## YOUR ASSIGNMENT
In these records, how many lines contain "search"? Please reply with the number only.

## Collected data entries
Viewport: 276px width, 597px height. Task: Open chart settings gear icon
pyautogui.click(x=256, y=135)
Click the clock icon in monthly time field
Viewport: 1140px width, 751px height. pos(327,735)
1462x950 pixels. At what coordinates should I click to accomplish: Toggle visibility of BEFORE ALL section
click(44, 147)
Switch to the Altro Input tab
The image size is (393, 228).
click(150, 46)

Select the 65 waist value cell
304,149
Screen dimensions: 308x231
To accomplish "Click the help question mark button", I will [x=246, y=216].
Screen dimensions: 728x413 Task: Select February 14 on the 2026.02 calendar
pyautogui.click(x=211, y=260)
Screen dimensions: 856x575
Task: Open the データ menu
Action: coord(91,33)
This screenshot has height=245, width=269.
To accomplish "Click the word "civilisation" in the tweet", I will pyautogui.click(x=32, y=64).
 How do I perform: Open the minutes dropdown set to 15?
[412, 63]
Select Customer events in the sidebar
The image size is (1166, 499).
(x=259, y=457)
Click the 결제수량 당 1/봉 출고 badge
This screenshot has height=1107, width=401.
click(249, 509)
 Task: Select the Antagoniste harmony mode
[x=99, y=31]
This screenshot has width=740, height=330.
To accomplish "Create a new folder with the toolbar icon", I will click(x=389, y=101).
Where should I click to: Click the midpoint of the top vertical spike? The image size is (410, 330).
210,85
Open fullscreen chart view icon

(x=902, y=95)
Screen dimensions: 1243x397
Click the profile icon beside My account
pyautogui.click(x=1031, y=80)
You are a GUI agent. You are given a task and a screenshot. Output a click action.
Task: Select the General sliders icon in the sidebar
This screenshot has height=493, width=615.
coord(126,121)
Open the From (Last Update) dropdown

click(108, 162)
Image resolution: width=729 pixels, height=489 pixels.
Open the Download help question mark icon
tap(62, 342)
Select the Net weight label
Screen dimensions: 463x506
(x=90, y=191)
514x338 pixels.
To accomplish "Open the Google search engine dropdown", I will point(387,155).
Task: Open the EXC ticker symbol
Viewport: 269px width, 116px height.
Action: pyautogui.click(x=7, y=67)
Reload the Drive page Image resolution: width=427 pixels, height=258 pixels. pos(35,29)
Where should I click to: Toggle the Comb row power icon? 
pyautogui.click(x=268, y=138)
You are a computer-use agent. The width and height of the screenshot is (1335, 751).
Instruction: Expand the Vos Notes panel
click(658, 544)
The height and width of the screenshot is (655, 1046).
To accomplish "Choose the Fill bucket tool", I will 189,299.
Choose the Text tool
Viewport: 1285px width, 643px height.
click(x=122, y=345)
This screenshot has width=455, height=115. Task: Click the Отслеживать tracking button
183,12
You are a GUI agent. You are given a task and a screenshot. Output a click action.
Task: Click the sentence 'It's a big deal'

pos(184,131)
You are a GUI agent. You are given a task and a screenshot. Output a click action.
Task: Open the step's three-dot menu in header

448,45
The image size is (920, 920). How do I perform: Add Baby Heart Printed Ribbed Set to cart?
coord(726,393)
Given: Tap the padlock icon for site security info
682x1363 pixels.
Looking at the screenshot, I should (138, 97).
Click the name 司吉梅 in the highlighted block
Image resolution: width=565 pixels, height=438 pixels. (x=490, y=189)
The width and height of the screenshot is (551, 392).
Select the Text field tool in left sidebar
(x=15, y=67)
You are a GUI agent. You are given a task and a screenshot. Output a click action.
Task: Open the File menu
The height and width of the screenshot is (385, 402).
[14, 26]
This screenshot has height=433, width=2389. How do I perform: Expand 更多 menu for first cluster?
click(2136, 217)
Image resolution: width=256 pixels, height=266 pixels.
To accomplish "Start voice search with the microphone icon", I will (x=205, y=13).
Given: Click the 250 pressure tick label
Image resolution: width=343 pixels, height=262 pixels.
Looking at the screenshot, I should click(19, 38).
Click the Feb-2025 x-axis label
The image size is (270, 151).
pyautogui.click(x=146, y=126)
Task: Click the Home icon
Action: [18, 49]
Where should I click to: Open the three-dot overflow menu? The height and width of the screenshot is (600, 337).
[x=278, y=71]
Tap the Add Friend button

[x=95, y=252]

## ANSWER TO THIS TASK
2